En medio de toda esta vorágine de cambios frenéticos, el individuo asiste a través de “mass-media” que forman una opinión mundial conformista, como simples víctimas incapaces de jugar un papel activo ni tan siquiera en la construcción de su realidad más inmediata.

Los centros de decisión se alejan cada vez más del ciudadano, degradado al nivel de simple consumidor. El gobierno del mundo parece concentrarse en círculos cada vez más reducidos. La consigna parece clara: hacer que el ser humano se sienta cada vez menos dueño de sí mismo, convertirlo en un simple factor productivo, una fuente de la riqueza ajena; una riqueza que se convierte en el privilegio de unos pocos.

Primero nos dejaron como única opción para ser felices la satisfacción de lo material, para ahora mostrarnos que esa realidad no puede ser conocida más que a través de las pantallas de nuestros televisores. Y ahora, una vez que su mensaje del individualismo a ultranza ha hecho desaparecer casi por completo el sentimiento de pertenencia a la comunidad y la solidaridad como respuesta a las agresiones externas, ¿quién nos va a defender de un destino tan miserable?

Tal vez sea tan sólo el cambio de paradigma, la reestructuración que acompaña a cada crisis.

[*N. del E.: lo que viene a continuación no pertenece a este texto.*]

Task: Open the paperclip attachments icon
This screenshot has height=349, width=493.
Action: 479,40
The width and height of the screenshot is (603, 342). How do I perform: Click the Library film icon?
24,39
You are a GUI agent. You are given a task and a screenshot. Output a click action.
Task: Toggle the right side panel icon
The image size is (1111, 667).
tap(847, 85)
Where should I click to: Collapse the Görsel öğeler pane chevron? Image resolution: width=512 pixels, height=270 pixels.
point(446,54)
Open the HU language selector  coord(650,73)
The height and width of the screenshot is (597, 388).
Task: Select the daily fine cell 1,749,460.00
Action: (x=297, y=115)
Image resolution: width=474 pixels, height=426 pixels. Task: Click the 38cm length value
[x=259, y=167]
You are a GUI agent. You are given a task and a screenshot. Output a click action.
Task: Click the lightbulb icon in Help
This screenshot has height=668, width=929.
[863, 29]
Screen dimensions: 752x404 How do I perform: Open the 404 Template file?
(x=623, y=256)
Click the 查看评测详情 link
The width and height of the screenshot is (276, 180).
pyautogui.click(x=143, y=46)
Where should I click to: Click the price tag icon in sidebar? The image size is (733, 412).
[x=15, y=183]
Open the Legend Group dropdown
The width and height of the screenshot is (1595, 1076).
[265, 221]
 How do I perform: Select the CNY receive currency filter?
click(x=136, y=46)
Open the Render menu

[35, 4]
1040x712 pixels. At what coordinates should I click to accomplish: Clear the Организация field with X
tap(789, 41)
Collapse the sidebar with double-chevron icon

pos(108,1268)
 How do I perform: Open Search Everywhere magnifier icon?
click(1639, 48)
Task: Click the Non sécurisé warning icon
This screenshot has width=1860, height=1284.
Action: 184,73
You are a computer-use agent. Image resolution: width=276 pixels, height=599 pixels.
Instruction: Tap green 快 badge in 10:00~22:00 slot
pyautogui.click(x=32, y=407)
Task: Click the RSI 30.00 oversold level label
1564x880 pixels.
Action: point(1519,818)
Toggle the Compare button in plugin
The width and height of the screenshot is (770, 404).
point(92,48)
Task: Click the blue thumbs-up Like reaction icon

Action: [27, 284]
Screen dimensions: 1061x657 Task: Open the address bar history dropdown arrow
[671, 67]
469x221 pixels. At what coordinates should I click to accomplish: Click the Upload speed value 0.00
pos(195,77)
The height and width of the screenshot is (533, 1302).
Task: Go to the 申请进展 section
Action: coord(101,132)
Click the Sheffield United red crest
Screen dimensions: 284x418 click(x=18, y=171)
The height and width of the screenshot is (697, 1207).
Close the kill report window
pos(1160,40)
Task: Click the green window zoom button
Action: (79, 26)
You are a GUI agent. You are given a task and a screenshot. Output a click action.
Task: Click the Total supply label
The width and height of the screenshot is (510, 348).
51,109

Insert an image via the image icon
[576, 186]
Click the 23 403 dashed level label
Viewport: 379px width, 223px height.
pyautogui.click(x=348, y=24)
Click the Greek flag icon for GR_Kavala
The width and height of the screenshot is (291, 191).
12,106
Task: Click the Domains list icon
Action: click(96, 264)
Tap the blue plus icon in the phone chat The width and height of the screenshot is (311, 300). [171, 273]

Se podrá argumentar que el cambio tecnológico es una prueba definitiva para interpretar de este modo determinista la coyuntura actual. Lo que parece cada vez más seguro es que asistimos, al menos, al comienzo del fin del mundo tal y como lo hemos conocido hasta ahora. Algo que, por otra parte, no representa mayor novedad en el devenir de la humanidad, puesto que el tiempo siempre ha sido sinónimo de la destrucción de lo existente y la construcción de lo novedoso. La cuestión es cómo hacer para que el progreso, según su propia definición, sea para mejorar. De lo contrario, habremos de inventar una nueva acepción para el progreso que contemple la posibilidad de que éste sea involutivo[8].

¿Quién dijo que habíamos alcanzado el fin de la Historia? La dialéctica humana impide que el tiempo se pueda parar.

David Adolfo Caballero Ortiz
*Licenciado en Historia y Estudiante de Sociología.


[1] Movimientos pioneros en la defensa de los intereses de los trabajadores. El ludismo era contrario a la mecanización del trabajo, que reducía la necesidad de mano de obra. El Cartismo fue un movimiento de un programa más amplio en su reclamación de derechos sociales y políticos universales. Ambos surgieron en la Inglaterra del siglo XIX.
[2] Francis Fukuyama acuñó este término, al que siguieron el fin del arte, de las ideologías, etc., que configuraban un mundo postmodernista caracterizado por un relativismo generalizado.
[3] Valga como ejemplo, el dato de participación en las elecciones europeas de 2009 en España, inferior al 34%. Ver: http://www.abc.es/20090607/nacional-politica/participacion-elecciones-europeas-200906071409.html
[4] Entre ellos cabe destacar a Maquiavelo, Leibniz, Hobbes, Locke, Montesquieu o Rousseau.
[5] “…La Organización asumió su carácter universal, los países industrializados pasaron a ser una minoría ante los países en desarrollo, el presupuesto creció cinco veces y el número de funcionarios se cuadruplicó. La OIT creó el Instituto Internacional de Estudios Laborales con sede en Ginebra en 1960 y el Centro Internacional de Formación en Turín en 1965. La Organización ganó el Premio Nobel de la Paz en su 50 aniversario en 1969”. Ver: http://www.ilo.org/global/about-the-ilo/history/lang--es/index.htm
[6] Citando el ya clásico de Eduardo Galeano: “…el sistema vomita hombres…”. Galeano, E.: Las venas abiertas de América Latina, pag. 19, 2007.
[8] Una amplia reflexión sobre estas cuestiones y otras subyacentes se encuentran en: Sennet, R.: La cultura del nuevo capitalismo, 2007.